Devil's Advocate: No Way Back

As the war in Ukraine continues, and Covid refuses to disappear, many wine professionals are wondering when life is going to return to normal. Robert Joseph suggests that this may not be the right question.

Reading time: 2m 30s

Robert Joseph - with horns
Robert Joseph - with horns

February 22nd seems like a lifetime ago: a relatively hopeful moment when we all imagined that the world might finally be emerging from the two year-long tunnel of Covid.

Now, however, we all know how it felt to be living in America in 1940, watching helplessly as a conflict brought death and destruction to Europe. Except, of course, we are all far better and more vividly informed than the US spectators of 80 years ago who had to rely on radio broadcasts and movie newsreels.

While praying for the carnage to stop, we are all going to have to consider how the world will look when it is over. After WW2, the few countries that had not been directly involved or occupied could do their best to carry on as before, but that won’t be the case this time.

Quite apart from the 190m citizens of Russia and the Ukraine and the devastated infrastructure and the businesses and organisations that will have been affected in so many ways, there are millions of refugees, many of whom are in countries like Moldova which was already struggling economically.
────────
Actions to take =>
A. In the wine-industry opinion column, what date does the writer say now seems like a lifetime ago?
B. Pick up the wine-industry opinion column after its last sentence and carry its argument forward.

Data shown =>
────────
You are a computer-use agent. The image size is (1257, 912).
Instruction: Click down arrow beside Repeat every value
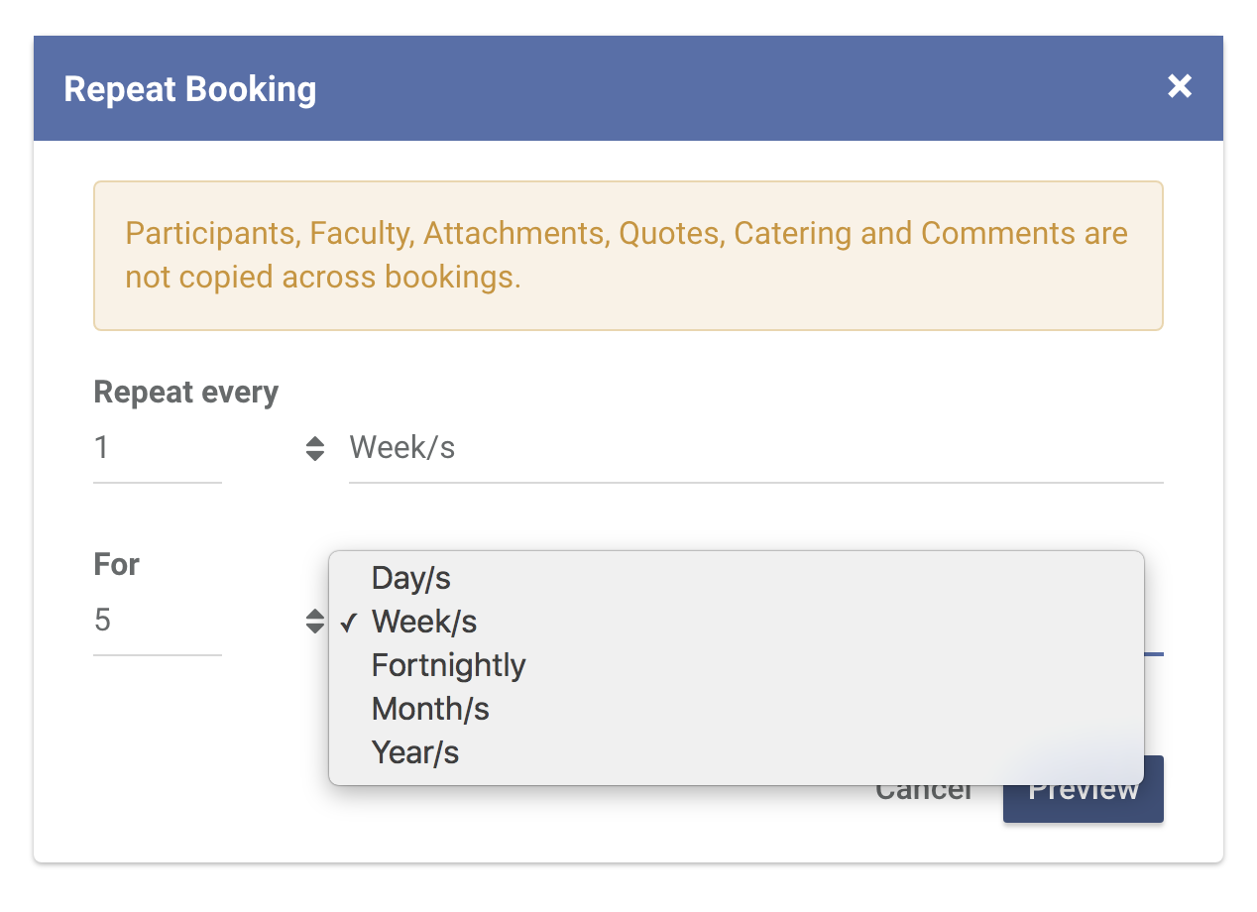pos(314,456)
────────
Responses per task =>
A. February 22nd.

B.
In any case, even before Russian troops crossed the Ukrainian border and European nations began to have to imagine reducing their dependency on Russian oil and gas, the world was already supposed to be considering the costs of giving up fossil fuels to get to Net Zero by 2050.

The cost of going green

According to a study by McKinsey presented at the World Economic Forum in January, these amounted to a staggering $3.5 trillion per year - the equivalent of a quarter of all world tax revenues, 60% of global corporate profits, and 7% of household spending

Set against those costs, the fact that moving away from Russian oil and gas might lead to an estimated 2-4% contraction of the German economy seems almost like small change.

As Adam Tooze makes clear in an essay in Foreign Policy magazine that’s something a wealthy country like Germany could sustain, but its EU neighbours to the east and many nations further afield will find this kind of sacrifice far harder to make. Before the pandemic, in 2019, the World Bank classified 33 countries as being in, or at high risk of, debt stress. That figure has risen to 35, with 12 being potentially likely to default on debt payments before the end of 2022.

All of this would be daunting enough, but those of us with memories that stretch back as far as early February will remember that shipping and dry goods costs were already rising at an alarming rate. Some of this inflation was attributable to the pandemic, but not all.

In short, most of us are going to be tightening our belts in ways we may not yet imagine. And, unlike historic cyclical recessions, which might last for three or four years, this won’t be a short term experience. It may be more reminiscent of the way that wartime rationing in the UK continued from 1945 until 1954.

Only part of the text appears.